# Prepare

In [1]:
from google.colab import drive
drive.mount('/content/drive')

Mounted at /content/drive


In [2]:
#Copy model.h5 & tokenizer
!cp '/content/drive/My Drive/Machine Learning/Quora/bi_quora_question_pairs.h5' '/content/' #Mengambil model.h5 dari proses sebelumnya
!cp '/content/drive/My Drive/Machine Learning/Quora/tokenizer.pkl' '/content/' #Mengambil tokenizer dari proses sebelumnya

# Text

## Import

In [None]:
from keras.preprocessing.sequence import pad_sequences
from keras.preprocessing.text import Tokenizer
from nltk import word_tokenize
from keras.models import load_model
import pickle
import time
import numpy as np
import nltk
nltk.download('popular')
nltk.download('punkt')
nltk.download('stopwords')
from nltk.corpus import stopwords
stop_words = set(stopwords.words('indonesian'))

## Run

In [4]:
with open('tokenizer.pkl', 'rb') as handle:
	tokenizer = pickle.load(handle)

def clean_question(question):
	tokens = word_tokenize(question)
	tokens = [t for t in tokens if t.isalpha()]
	tokens = ' '.join(tokens)
	return tokens

def process_question(question):
	clean_q = []
	for q in question:
		q = str(q)
		q = clean_question(q)
		clean_q.append(q)
	return clean_q

def make_prediction(model_path, data):
	model = load_model(model_path)
	y_pred = model.predict(data)

	return y_pred


def tokenize_pad_questions(question_1, question_2):
	question_1 = process_question(question_1)
	question_2 = process_question(question_2)

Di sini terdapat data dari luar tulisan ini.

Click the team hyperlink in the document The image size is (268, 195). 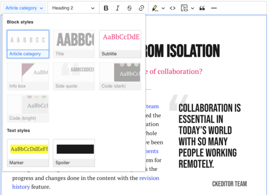click(153, 106)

	question1_word_sequence = tokenizer.texts_to_sequences(question_1)
	question2_word_sequence = tokenizer.texts_to_sequences(question_2)

	q1_data = pad_sequences(question1_word_sequence, maxlen = 30, padding = 'post')
	q2_data = pad_sequences(question2_word_sequence, maxlen = 30, padding = 'post')

	return q1_data, q2_data


def clean_results(result):
	if np.round(result) == 1:
		return 'Pertanyaan Duplikat'
	else: 
		return 'Pertanyaan Berbeda'	

first_question = []
second_question = []

#Contoh Tabel 4.2 pertanyaan 1 dan 2 yang ingin dibandingkan
question_1 = "Apa yang harus diperhatikan sebelum membeli keyboard komputer"
question_2 = "Apa saja perlu dipertimbangkan sebelum membeli keyboard komputer"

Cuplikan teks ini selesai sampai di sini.